Selected passage →
▬▬▬▬▬▬

Surgeon General Sir James Mouat (14 April 1815 – 4 January 1899) was an English recipient of the Victoria Cross (VC), the highest and most prestigious award for gallantry in the face of the enemy that can be awarded to British and Commonwealth forces.

Mouat was born in Chatham, Kent on 14 Apr 1815, the son of Surgeon James Mouat, 25th Dragoons. After medical training at University College Hospital London, Mouat was appointed Assistant Surgeon of the 44th Regimentin 1838. In 1854 he became Surgeon of the 6th (Inniskilling) Dragoons, moving to the Crimea the same year on the outbreak of the Crimean War.

==Details==
Mouat was 39 years old, and a Surgeon in the 6th (Inniskilling) Dragoons, British Army, during the Crimean War when the following deed took place on 26 October 1854 in the Crimea, at Balaklava, for which he was awarded the VC.

Surgeon Mouat went with Corporal Charles Wooden to the assistance of an officer who was lying seriously wounded in an exposed position, after the retreat of the Light Cavalry. He dressed the officer's wounds under heavy fire from the enemy, and by stopping a severe haemorrhage, helped to save his life.

His citation reads:

War-Office, 2 June 1858.

▬▬▬▬▬▬

Data extract →

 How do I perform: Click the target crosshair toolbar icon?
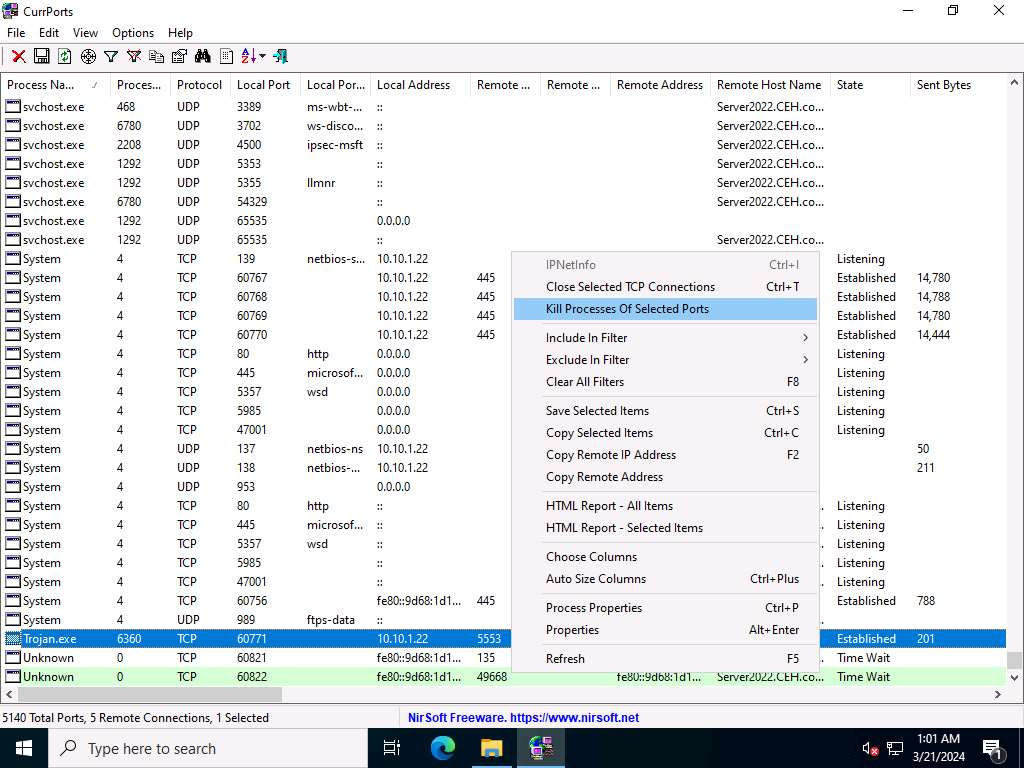click(x=88, y=57)
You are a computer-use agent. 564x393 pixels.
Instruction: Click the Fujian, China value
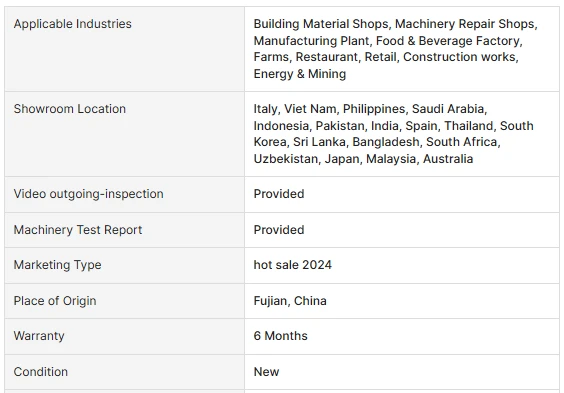coord(290,301)
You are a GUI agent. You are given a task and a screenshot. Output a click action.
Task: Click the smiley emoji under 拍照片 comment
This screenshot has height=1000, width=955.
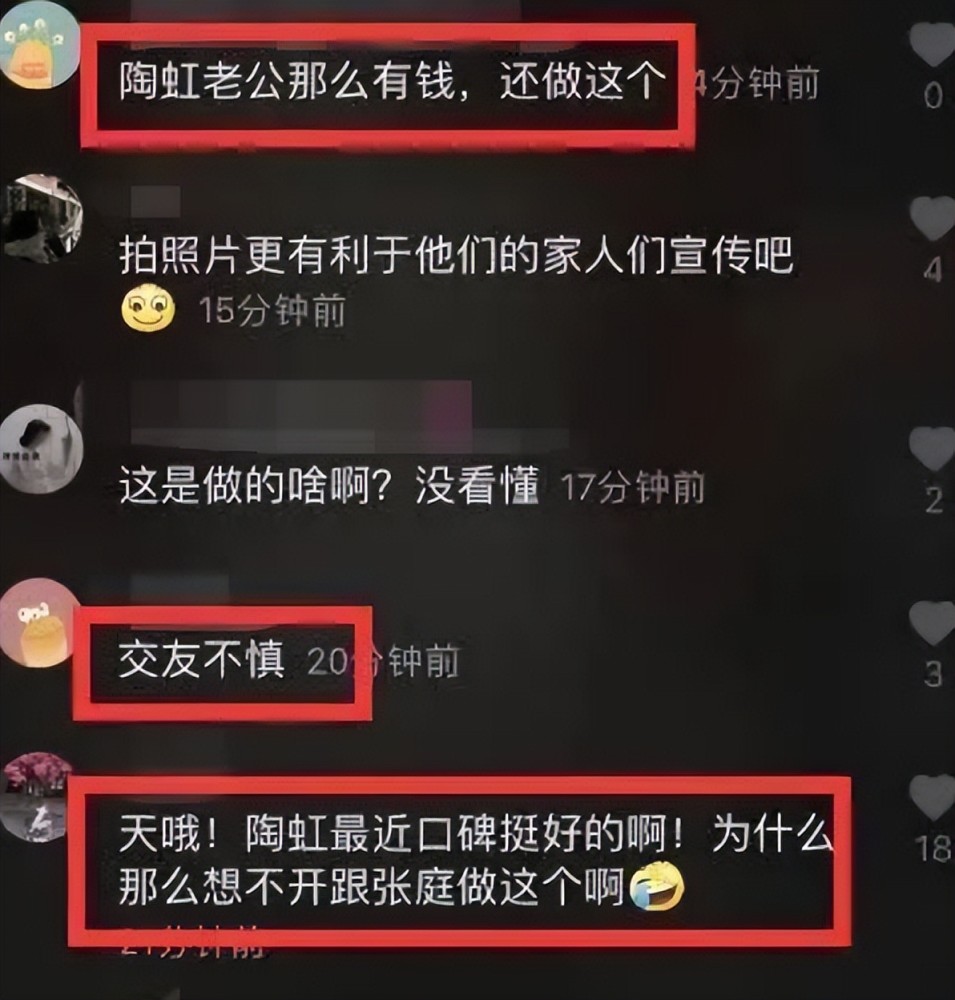tap(148, 308)
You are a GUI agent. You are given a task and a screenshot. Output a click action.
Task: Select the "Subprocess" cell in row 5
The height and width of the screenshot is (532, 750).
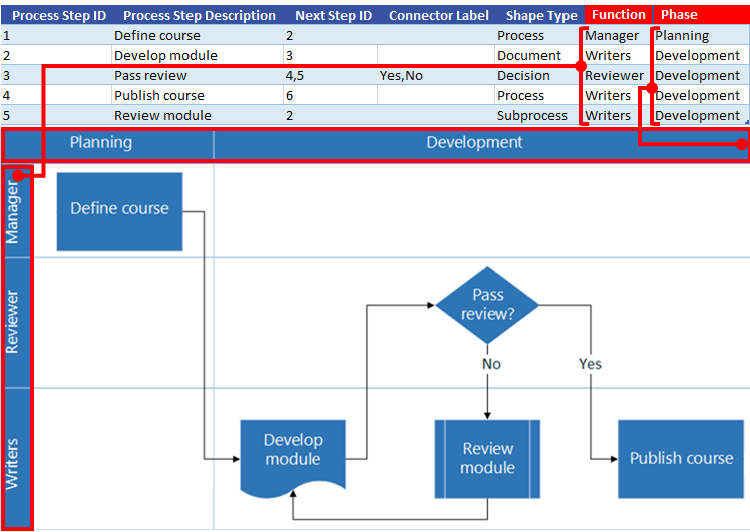532,115
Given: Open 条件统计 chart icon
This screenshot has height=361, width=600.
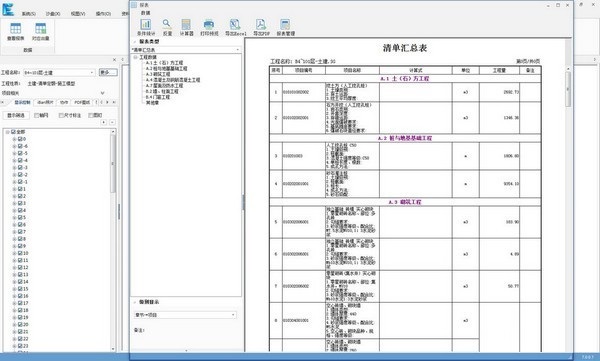Looking at the screenshot, I should point(146,25).

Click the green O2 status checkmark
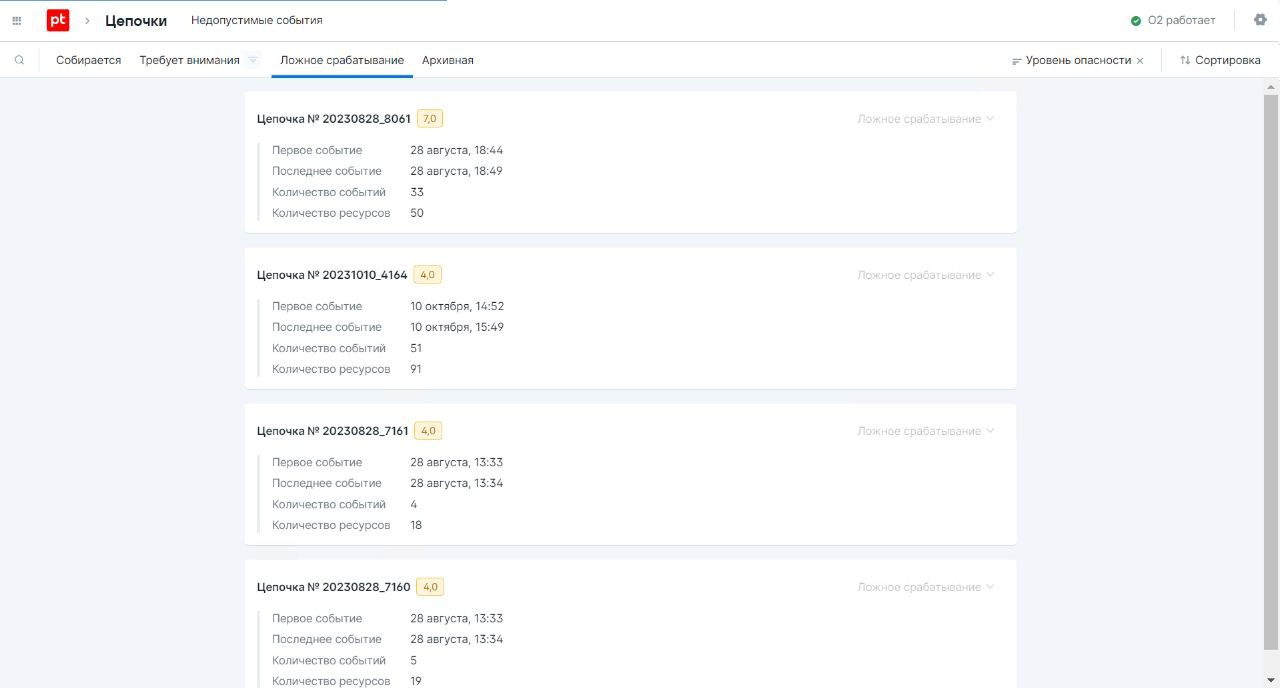click(1136, 21)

▬▬▬▬▬▬

Problem statement → Extract the passage on Sir James Mouat from "Mouat was born" up to and including "save his life.". The records can be set aside; none of what follows depends on them.

Output →
Mouat was born in Chatham, Kent on 14 Apr 1815, the son of Surgeon James Mouat, 25th Dragoons. After medical training at University College Hospital London, Mouat was appointed Assistant Surgeon of the 44th Regimentin 1838. In 1854 he became Surgeon of the 6th (Inniskilling) Dragoons, moving to the Crimea the same year on the outbreak of the Crimean War.

==Details==
Mouat was 39 years old, and a Surgeon in the 6th (Inniskilling) Dragoons, British Army, during the Crimean War when the following deed took place on 26 October 1854 in the Crimea, at Balaklava, for which he was awarded the VC.

Surgeon Mouat went with Corporal Charles Wooden to the assistance of an officer who was lying seriously wounded in an exposed position, after the retreat of the Light Cavalry. He dressed the officer's wounds under heavy fire from the enemy, and by stopping a severe haemorrhage, helped to save his life.